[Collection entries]
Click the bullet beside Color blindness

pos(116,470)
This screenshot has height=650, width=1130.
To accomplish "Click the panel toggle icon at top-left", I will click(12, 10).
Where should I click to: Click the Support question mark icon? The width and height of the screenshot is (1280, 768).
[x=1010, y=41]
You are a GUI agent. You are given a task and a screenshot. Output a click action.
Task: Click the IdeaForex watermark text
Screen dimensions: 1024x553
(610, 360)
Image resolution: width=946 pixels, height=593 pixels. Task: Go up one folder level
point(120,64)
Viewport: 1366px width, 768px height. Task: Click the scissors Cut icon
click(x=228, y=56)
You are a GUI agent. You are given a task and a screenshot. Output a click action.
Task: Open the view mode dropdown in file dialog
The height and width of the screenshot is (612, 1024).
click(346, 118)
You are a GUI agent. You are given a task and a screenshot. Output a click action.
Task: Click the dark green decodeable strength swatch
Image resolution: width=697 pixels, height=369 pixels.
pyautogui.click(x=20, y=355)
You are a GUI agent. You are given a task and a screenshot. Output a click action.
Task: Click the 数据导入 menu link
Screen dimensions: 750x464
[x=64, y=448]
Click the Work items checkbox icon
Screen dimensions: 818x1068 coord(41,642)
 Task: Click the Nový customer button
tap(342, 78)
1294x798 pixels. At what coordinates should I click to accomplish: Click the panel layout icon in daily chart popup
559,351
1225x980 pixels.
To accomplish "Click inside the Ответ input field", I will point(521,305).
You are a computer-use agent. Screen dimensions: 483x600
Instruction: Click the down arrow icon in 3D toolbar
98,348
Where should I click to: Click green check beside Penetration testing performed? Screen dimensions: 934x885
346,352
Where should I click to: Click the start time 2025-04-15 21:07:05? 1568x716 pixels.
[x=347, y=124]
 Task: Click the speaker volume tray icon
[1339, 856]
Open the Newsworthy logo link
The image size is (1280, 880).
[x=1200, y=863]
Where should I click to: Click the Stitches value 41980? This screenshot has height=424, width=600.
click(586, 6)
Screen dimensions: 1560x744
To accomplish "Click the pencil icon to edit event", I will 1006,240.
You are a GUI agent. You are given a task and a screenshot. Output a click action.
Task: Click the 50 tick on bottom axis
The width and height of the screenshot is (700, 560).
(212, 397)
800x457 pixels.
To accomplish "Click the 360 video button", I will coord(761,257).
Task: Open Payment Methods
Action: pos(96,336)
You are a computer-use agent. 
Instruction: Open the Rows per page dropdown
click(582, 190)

**BRIEF**
Produce only the lines from the line containing "The image size is (1280, 880)." through the line containing "800x457 pixels.", inclusive of both, exactly as they stand in the entries above.

**TASK OUTPUT**
The image size is (1280, 880).
[x=1200, y=863]
Where should I click to: Click the Stitches value 41980? This screenshot has height=424, width=600.
click(586, 6)
Screen dimensions: 1560x744
To accomplish "Click the pencil icon to edit event", I will 1006,240.
You are a GUI agent. You are given a task and a screenshot. Output a click action.
Task: Click the 50 tick on bottom axis
The width and height of the screenshot is (700, 560).
(212, 397)
800x457 pixels.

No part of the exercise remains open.